Le conflit emblématique de l'usine LIP interroge d'évidence plus la société dans ses fondements, les rapports entre les groupes sociaux et l'avenir de la société de consommation que la situation de l'emploi. La finesse de Georges Pompidou, son intuition, lui donnait sans doute plus qu'à d'autres, comme à un médecin des âmes, une aptitude à sentir les drames causés par les mutations de la société. Ce n'était pas les drames de l'exclusion mais ceux d'un bouleversement rapide des structures.
La Quatrième République n'avait que le temps de reconstruire. La V° accomplissait en peu d'années un effort gigantesque pour faire passer en peu d'années un pays encore largement agricole et rural, en grande nation moderne et industrielle.

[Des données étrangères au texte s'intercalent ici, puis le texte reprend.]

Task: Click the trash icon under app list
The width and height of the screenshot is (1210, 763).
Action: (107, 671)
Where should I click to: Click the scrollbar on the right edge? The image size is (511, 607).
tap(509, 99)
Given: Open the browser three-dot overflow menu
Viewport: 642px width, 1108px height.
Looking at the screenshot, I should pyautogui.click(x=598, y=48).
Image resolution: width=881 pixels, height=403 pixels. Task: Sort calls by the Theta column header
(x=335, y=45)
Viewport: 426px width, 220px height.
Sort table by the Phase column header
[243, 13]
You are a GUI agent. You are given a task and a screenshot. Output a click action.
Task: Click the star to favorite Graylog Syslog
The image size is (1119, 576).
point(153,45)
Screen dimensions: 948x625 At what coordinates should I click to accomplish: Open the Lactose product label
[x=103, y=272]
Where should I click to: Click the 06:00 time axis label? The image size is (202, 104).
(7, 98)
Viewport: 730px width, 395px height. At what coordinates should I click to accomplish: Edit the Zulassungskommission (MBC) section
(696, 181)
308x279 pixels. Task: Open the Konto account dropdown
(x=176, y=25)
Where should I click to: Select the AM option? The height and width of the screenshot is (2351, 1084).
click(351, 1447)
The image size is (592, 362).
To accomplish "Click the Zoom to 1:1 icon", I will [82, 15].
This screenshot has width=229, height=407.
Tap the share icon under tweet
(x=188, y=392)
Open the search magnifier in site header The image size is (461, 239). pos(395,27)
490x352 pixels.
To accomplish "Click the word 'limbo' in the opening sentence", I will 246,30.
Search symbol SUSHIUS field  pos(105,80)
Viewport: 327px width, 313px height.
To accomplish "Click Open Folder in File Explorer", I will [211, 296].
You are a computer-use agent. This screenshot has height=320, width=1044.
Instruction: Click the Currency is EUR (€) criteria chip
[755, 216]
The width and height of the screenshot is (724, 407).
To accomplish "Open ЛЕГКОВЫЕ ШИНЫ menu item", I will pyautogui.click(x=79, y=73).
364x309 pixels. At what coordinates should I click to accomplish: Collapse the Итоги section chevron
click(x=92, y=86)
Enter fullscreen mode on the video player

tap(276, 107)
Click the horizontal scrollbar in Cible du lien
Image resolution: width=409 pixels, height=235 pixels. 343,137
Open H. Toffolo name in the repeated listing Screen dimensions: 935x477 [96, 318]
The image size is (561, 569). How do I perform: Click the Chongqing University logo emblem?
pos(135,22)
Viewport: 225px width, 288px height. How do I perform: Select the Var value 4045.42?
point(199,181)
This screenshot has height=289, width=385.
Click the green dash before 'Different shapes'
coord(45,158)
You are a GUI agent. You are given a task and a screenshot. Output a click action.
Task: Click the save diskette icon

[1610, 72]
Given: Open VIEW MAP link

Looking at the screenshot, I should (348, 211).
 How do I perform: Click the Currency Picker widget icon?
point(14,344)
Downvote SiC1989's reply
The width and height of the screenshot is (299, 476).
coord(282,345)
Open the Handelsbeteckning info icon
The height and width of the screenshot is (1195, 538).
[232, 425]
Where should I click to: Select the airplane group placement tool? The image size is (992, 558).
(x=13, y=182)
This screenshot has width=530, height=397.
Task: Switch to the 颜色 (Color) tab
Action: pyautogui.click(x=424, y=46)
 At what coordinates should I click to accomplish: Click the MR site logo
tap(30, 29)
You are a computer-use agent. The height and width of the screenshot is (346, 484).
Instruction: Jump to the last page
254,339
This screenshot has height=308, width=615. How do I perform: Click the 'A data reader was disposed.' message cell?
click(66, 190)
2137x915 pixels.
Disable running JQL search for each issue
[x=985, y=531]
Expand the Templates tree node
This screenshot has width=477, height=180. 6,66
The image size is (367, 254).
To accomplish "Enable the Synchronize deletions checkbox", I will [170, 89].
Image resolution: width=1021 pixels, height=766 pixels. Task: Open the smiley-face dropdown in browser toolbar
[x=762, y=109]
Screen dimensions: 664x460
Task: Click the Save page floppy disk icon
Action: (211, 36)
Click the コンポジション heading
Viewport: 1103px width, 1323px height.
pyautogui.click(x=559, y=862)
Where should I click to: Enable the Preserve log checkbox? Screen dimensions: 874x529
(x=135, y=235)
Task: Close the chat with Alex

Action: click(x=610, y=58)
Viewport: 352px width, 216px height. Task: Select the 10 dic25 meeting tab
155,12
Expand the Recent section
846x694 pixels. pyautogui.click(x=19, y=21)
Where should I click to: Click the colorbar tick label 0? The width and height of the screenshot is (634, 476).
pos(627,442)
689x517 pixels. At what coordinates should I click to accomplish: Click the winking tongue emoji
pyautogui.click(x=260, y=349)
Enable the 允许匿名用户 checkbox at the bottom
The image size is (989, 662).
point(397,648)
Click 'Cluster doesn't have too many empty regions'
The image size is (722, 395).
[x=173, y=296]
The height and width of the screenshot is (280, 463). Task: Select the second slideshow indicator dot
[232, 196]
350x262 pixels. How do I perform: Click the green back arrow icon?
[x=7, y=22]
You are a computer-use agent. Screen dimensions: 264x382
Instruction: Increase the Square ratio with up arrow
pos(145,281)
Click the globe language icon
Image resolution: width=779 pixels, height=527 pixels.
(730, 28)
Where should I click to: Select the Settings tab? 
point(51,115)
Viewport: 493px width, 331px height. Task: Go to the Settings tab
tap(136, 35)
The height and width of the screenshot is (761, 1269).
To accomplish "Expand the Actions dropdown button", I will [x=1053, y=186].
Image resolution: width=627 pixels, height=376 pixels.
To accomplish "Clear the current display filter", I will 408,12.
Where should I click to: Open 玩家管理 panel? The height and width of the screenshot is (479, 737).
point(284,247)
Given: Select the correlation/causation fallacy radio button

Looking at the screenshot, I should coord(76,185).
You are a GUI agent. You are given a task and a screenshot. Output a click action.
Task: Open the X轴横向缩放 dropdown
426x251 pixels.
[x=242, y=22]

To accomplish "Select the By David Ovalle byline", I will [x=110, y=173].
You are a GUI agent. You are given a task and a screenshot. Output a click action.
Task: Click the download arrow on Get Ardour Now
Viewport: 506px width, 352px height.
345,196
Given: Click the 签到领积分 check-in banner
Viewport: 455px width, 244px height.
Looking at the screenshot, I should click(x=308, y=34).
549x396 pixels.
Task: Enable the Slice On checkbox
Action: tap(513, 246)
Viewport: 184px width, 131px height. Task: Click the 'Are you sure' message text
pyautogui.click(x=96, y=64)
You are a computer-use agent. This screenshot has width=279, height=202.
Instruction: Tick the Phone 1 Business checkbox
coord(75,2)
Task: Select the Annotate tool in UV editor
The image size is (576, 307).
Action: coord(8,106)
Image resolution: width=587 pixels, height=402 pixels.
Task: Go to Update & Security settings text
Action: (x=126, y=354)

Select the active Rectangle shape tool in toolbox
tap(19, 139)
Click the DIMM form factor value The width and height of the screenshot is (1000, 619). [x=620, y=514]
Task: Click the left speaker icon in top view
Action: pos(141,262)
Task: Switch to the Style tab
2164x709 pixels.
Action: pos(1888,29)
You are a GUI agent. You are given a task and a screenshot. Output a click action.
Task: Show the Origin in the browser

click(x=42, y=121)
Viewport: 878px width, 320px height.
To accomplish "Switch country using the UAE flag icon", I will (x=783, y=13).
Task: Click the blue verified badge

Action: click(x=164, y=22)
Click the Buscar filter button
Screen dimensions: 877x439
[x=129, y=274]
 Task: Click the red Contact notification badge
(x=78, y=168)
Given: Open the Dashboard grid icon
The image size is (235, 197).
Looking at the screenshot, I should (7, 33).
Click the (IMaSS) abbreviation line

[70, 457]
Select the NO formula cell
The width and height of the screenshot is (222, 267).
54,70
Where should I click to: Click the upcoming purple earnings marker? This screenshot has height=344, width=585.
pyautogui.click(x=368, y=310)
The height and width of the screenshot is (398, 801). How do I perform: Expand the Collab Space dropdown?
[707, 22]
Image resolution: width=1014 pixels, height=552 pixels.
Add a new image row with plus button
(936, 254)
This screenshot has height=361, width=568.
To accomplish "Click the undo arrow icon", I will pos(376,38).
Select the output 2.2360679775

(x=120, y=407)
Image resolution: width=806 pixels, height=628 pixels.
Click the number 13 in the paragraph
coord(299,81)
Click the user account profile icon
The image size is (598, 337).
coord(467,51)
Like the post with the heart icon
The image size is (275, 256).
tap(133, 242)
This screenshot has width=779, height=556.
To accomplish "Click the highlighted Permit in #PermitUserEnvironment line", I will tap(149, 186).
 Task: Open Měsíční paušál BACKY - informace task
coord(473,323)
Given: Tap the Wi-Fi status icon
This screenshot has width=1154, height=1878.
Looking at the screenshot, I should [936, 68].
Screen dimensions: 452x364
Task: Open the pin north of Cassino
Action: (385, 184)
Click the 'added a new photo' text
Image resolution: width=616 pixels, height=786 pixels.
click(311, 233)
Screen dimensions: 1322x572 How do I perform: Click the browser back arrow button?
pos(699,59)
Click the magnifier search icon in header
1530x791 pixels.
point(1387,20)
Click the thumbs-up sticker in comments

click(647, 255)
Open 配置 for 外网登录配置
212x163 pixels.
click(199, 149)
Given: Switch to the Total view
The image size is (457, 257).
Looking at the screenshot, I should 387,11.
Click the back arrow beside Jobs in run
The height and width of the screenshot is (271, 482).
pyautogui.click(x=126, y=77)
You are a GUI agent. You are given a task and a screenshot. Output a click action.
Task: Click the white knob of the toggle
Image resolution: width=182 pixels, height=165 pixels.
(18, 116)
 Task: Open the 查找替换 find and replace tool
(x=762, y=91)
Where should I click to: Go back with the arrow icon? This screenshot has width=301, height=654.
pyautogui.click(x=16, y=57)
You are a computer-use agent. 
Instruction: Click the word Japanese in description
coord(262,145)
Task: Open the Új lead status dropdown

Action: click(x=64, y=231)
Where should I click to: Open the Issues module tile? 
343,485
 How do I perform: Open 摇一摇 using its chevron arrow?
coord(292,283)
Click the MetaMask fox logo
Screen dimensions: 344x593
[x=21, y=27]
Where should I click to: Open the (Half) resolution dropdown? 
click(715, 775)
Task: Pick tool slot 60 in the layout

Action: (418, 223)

Ce fut la mutation profonde de notre agriculture, entrée brutalement dans le marché commun et prenant le chemin de la productivité. On doit cependant à Georges Pompidou les premières politiques visionnaires pour joindre aux efforts de productivité des efforts pour développer les appellations, les labels et les chartes de qualité afin de préserver le génie d'une production respectueuse et des traditions et des hommes.
Ce fut l'explosion démographique de l'Université avec l'obligation d'accueillir à la hâte dans des bâtiments nouveaux des cohortes entières d'étudiants et bien sûr la profonde crise morale de mai 1968, par essence crise sociale plutôt qu'économique, malgré le jargon marxiste de certaines explications.
Ce fut les accords de Grenelle, chef d'uvre de solution politique à une crise sociale, fruit d'un dialogue respectueux et habile avec les centrales syndicales alors plus puissantes qu'aujourd'hui, appuyées par un parti communiste encore largement révolutionnaire.
Dans ces tâches, Georges Pompidou ne fut pas seul. Il sut profiter, dans les conflits les plus complexes, qu'il s'agisse de l'éducation ou du dialogue social, de l'habileté d'Edgar Faure, qui fut mon ministre de tutelle, de la compétence de Robert Boulin ou de la sagesse de Georges Gorse.
Mais le rythme de l'action, tenait à l'homme lui-même. Il est probable que l'image de sa détermination, de celle de Pierre Messmer, l'ombre encore du Général de Gaulle, la conscience des exigences de l'industrialisation, faisaient planer encore sur les affaires politiques comme un parfum d'épopée et de gravité qui donnaient au dialogue social un tour particulier où le respect mutuel retenait des excès que l'on a rencontré depuis.
Je suis certain que votre table ronde rendra le meilleur hommage, le plus personnel, à Georges Pompidou, en identifiant, dans les succès considérables de son action sociale, tout ce qui tenait précisément à sa personnalité même.